HAMPDEN, Maine — Voters from the Regional School Unit 22 member towns of Hampden, Newburgh, Winterport and Frankfort will consider a $29.5 million spending plan for local education during their annual district budget meeting Thursday in the Hampden Academy gym.

During the meeting, which begins at 7 p.m., voters will have an opportunity to debate and decide 19 warrant articles related to education operations in the coming fiscal year, which begins July 1.

The district meeting is the budget’s last stop before it moves on to the budget validation referendum on Tuesday, June 9.

The polls will be open from 8 a.m. to 8 p.m. at the following locations: Hampden Municipal Building, Newburgh Elementary School, Samuel L. Wagner Middle School in Winterport and Frankfort Elementary School.

The proposed $29,548,782 gross budget reflects a roughly $560,000, or 1.9 percent, increase from this year’s budget, Superintendent Rick Lyons said Friday.

“The good news for us is that [state revenue] increased by $408,000, so that helped significantly,” Lyons said.

“We’d like to think that the strength of the budget is tied to the board’s strategic plan,” Lyons said while providing an overview of the budget plan. “In other words, it has a purpose that aligns with our [educational] initiatives.

“A good example would be the reintroduction of middle school world languages,” he said. That program was eliminated two years ago to help offset a relatively large budget increase because of new debt service related to the new high school.

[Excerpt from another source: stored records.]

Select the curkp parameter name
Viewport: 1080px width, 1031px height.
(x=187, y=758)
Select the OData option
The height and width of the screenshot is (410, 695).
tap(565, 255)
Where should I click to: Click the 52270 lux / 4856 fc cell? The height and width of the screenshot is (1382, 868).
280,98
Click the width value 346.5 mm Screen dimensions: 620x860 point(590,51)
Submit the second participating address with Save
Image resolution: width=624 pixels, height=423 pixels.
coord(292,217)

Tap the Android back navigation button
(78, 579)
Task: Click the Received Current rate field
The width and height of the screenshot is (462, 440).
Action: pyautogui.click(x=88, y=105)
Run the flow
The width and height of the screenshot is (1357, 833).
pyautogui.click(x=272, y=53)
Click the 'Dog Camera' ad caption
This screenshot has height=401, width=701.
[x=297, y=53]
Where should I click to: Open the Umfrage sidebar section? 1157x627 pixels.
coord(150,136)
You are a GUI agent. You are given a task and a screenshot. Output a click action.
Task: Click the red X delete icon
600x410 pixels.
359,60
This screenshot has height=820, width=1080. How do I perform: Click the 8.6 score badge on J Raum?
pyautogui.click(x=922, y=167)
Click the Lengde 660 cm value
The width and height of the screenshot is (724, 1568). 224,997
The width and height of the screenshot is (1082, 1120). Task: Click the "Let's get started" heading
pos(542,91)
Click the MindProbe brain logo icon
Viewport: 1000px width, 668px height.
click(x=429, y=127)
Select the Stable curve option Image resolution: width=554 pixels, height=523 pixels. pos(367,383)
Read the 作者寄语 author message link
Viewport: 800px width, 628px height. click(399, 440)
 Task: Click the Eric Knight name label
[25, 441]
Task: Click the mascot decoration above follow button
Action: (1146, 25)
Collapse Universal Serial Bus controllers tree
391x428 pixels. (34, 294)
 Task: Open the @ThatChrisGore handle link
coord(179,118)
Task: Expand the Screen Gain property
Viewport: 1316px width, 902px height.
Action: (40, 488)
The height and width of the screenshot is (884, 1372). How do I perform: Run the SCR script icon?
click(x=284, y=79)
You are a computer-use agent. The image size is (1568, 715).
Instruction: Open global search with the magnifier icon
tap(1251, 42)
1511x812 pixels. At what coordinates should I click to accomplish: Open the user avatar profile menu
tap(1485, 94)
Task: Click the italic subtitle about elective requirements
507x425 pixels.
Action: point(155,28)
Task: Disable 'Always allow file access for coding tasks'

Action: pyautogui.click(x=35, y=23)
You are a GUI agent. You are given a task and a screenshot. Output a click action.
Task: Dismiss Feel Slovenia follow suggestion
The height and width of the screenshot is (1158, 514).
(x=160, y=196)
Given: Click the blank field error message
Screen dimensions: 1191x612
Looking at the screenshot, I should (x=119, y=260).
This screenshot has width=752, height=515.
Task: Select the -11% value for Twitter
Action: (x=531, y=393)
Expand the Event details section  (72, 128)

Another priority for the board was in the area of technology, Lyons said. To that end, the budget includes funds to replace iPads purchased three years ago with Chromebooks, he said.

The budget also includes money to develop a concept design plan for the McGraw-Weatherbee school complex that could improve traffic flow and possibly physically connect the two schools, which are about 300 feet apart, he said.

RSU 22 leaders also plan to invest in marketing and development.

“We’ve put some money in the budget to allow us to start distributing and disseminating information about our school district maybe in different ways,” Lyons said.

That likely will involve website improvements and the use of social media. Lyons said the district is looking to collaborate with marketing students from area universities.

To offset the increases, school officials came up with more than $317,000 in budget cuts, including adjustments related to retirements, the elimination of an interpreter and an elementary teacher, reductions to an English language teaching position and a high school foreign language position and a high school education tech post, the budget overview shows.

If the RSU 22 budget proposal is adopted as is, the local share for Hampden will be $6,113,135, up 1.62 percent from this year, according to a budget overview developed by school administrators.

Newburgh’s local assessment will be $1,013,420, an increase of 1.63 percent from this year, while Winterport’s portion will be $2,509,973, an increase of 0.24 percent. Frankfort’s $800,419 share will be 0.66 percent more than this year.